Harrison is making launching herself seem incredibly easy, with a rising slew of work in the mix. But she says it’s been quite the opposite.
“I meet so, so many people who have famous parents or parents who are these huge record execs or they’re producers or they’re hedge fund executives,” she says. “It feels like such a win for my s—-y little hometown. That no one’s there. My mom and my family really struggled for a long time. I think that’s why the validation is so hard — you’ve become my therapist at this moment — but to get to show them that even though I’ve literally been so stretched thin and poor…I knew nobody and was just really, really working. Keeping focused on the thing that I want to do…”

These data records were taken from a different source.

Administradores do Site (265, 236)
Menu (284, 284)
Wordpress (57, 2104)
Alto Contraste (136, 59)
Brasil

Harrison takes a beat. “It feels like the hard work paid off and I just feel extra proud of myself in that regard. I feel like I’m pretty self-deprecating and I’m trying to be less of that. Being OK, being confident about stuff — but the one thing I’m really proud of is that we grew up so f—ing poor and literally in the middle of nowhere and then I’m like, I feel like this is a milestone for me personally where I’m like, I’ve done it.”